Willie Fernie

Personal information
- Full name: William Fernie
- Date of birth: 22 November 1928
- Place of birth: Kinglassie, Scotland
- Date of death: 1 July 2011 (aged 82)
- Place of death: Glasgow, Scotland
- Position(s): Forward

Senior career*
- Years: Team / Apps / (Gls)
- 1948–1958: Celtic / 194 / (47)
- 1958–1960: Middlesbrough / 65 / (3)
- 1960–1961: Celtic / 25 / (7)
- 1961–1963: St Mirren / 22 / (3)
- 1963: Partick Thistle / 0 / (0)
- 1963: Alloa Athletic / 7 / (0)
- 1963–1964: Fraserburgh / 6 / (1)
- 1964: Coleraine / 3 / (0)
- 1964–1965: Bangor / 0 / (0)
- Total:  / 322 / (61)

International career
- 1953–1958: Scottish League XI / 4 / (1)
- 1954–1958: Scotland / 12 / (1)
- 1954: Scotland B / 1 / (0)
- 1955: Scotland B vs A trial / 1 / (0)

Managerial career
- 1973–1977: Kilmarnock

= Willie Fernie (footballer) =

Scottish footballer (1928–2011)

William Fernie (22 November 1928 – 1 July 2011) was a Scottish football player and coach. He played as a forward for Celtic, Middlesbrough, St Mirren, Partick Thistle, Alloa Athletic, Fraserburgh, Coleraine and Bangor.

He represented Scotland and the Scottish League, and was selected for Scotland squads in the 1954 and 1958 World Cups. Fernie later managed Kilmarnock between 1973 and 1977.

==Playing career==
Fernie, who was born in Kinglassie, Fife, joined Celtic from his local side Kinglassie Hearts in 1948. He had to wait until March 1950, however, to make his first team debut. Fernie became a regular first team player in 1952–53, and set up both of the Celtic goals in their 2–0 win against Hibs in the Coronation Cup Final.

A renowned dribbler, he also displayed a remarkable versatility which saw the club deploy him as a right half, inside forward and outside left as the need arose. He was part of Celtic's 1953–54 Double-winning team and also collected two League Cup winners medals, in 1956 and 1957. In the 1957 Scottish League Cup Final, Fernie played in the deeper position of right half, influencing the play and scoring the last Celtic goal as they defeated rivals Rangers 7–1.

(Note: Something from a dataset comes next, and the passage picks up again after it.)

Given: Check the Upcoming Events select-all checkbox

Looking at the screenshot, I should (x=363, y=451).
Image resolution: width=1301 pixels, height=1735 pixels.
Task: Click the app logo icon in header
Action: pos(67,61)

Fernie's efforts in Celtic's double-winning side earned him promotion to the full Scotland team, having previously represented the B team and the Scottish League. He made his debut against Finland and was selected in the squad for the 1954 FIFA World Cup. He played in both matches in Switzerland, but Scotland suffered a 7–0 defeat by Uruguay. Despite this infamous loss, Fernie remained part of the national team and in October 1956 he scored his only Scotland goal, against Wales. and was selected for the 1958 World Cup. He played only one match in the tournament, a 3–2 defeat by Paraguay, which proved to be his final appearance for Scotland.

Fernie joined Middlesbrough, where he played in attack alongside Brian Clough, for £18,000 in December 1958. He returned to Celtic Park in October 1960, for a fee of £12,000. He moved to St Mirren for £3,000 in November 1961 and helped them reach the 1962 Scottish Cup Final, although Rangers won 2–0 at Hampden. He finished his career with short spells at Alloa Athletic, Fraserburgh, Coleraine and Bangor before moving into coaching.

==Managerial career==
Fernie returned to Celtic in 1967, appointed reserve team coach by Jock Stein. He helped to develop young players at the club, including Kenny Dalglish, Danny McGrain and Davie Hay. Fernie was appointed manager of Kilmarnock in October 1973. He led his new charges to a 16 match unbeaten run and promotion in 1974. Kilmarnock fell two points short of the league reconstruction cut-off in 1975, but they gained promotion to the new Scottish Premier Division in 1976. However, as a part-time team, Kilmarnock struggled in the top flight and were unsurprisingly relegated in 1977. After a bad start to the following season, Fernie was sacked in October 1977 and was never again employed in football.

Disillusioned with football, he subsequently worked as a taxi driver. Fernie died in 2011, aged 82, after suffering from Alzheimer's disease.